My dad and I shared an absolutely strong and true relationship. And now, in mind and spirit, he remains present with me. I, along with my father’s incredibly large network of family and friends, gave up being with him during Lent. In Easter glory, he has gained eternity in paradise with our Lord. Together with all of the saints, we await that day when we are resurrected in the body.
God’s Easter promises are impacting me in an entirely different way than in previous years. I am trusting that God will continue His work of restoration in me, taking my prayers, memories, and heartache, and bringing about new life. This is the power of Easter at work within me, indeed in all of us!
With resurrection hope,
Have you ever noticed the kinds of situations that compel you to pray?
For many people, the high moments prompt shouts of “hallelujah” and “thank you, Lord!” It happens when we are made aware of exciting news, or even relief to a distressing circumstance. We are right to pray during such times!
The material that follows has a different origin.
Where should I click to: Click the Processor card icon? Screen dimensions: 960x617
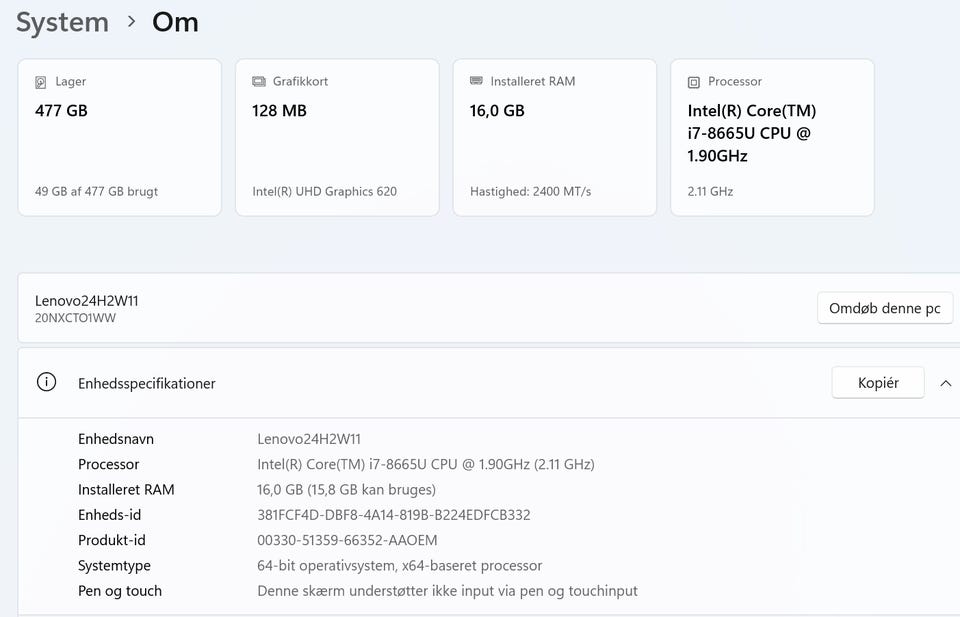694,82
For many others, the low moments bring us to our knees. When the wheels fall off the wagon, and despair arrives like an unwanted houseguest, we ask God for help, for strength, and even for intercession. We are right to pray during these times as well.
But what about life “in between,” those moments when we neither sing the blues nor dance a jig? If we pray to God during the highs and lows of life, then we ought to examine our prayers during the seemingly tranquil times linking them all together. A sampling of these prayers may be tissue-thin, because an ordinary, ho-hum day too often drives us toward more entertainment, more consumption, or more work.
What if an ordinary Sabbath day led you to more prayer?
Our ministry theme, “RESToration,” invites us to take seriously God’s gift of holy rest. During January, we have reflected on the value and purpose of Sabbath – a weekly “Stop Day” – for the sake of living within the rhythm of God’s love. Our fast-paced lives long for peace and balance, and we move closer to experiencing this when we remember the Sabbath day to keep it holy.
In the season of Lent, “RESToration” will emphasize prayer. A life of prayer, firmly grounded in connection with God, stabilizes our otherwise chaotic life. How beautiful is a prayer emanating from a place of quiet Sabbath rest!
To help foster prayer and holy rest during Lent, I invite to consider becoming a “Lenten Prayer Partner.” If so, you will commit to two things: 1) praying daily for your Lenten Prayer Partner and 2) asking weekly if he/she has kept the Sabbath. The purpose is to promote more intentional patterns of prayer while also holding each other accountable for remembering the Sabbath. It’s simple: contact the church office by Monday, February 8 at Noon to sign up; the church office will match you with another FUMC member and then notify you about who your Lenten Prayer Partner will be.
I looking forward to discovering how God will bring about ongoing restoration in our lives through prayer and holy rest.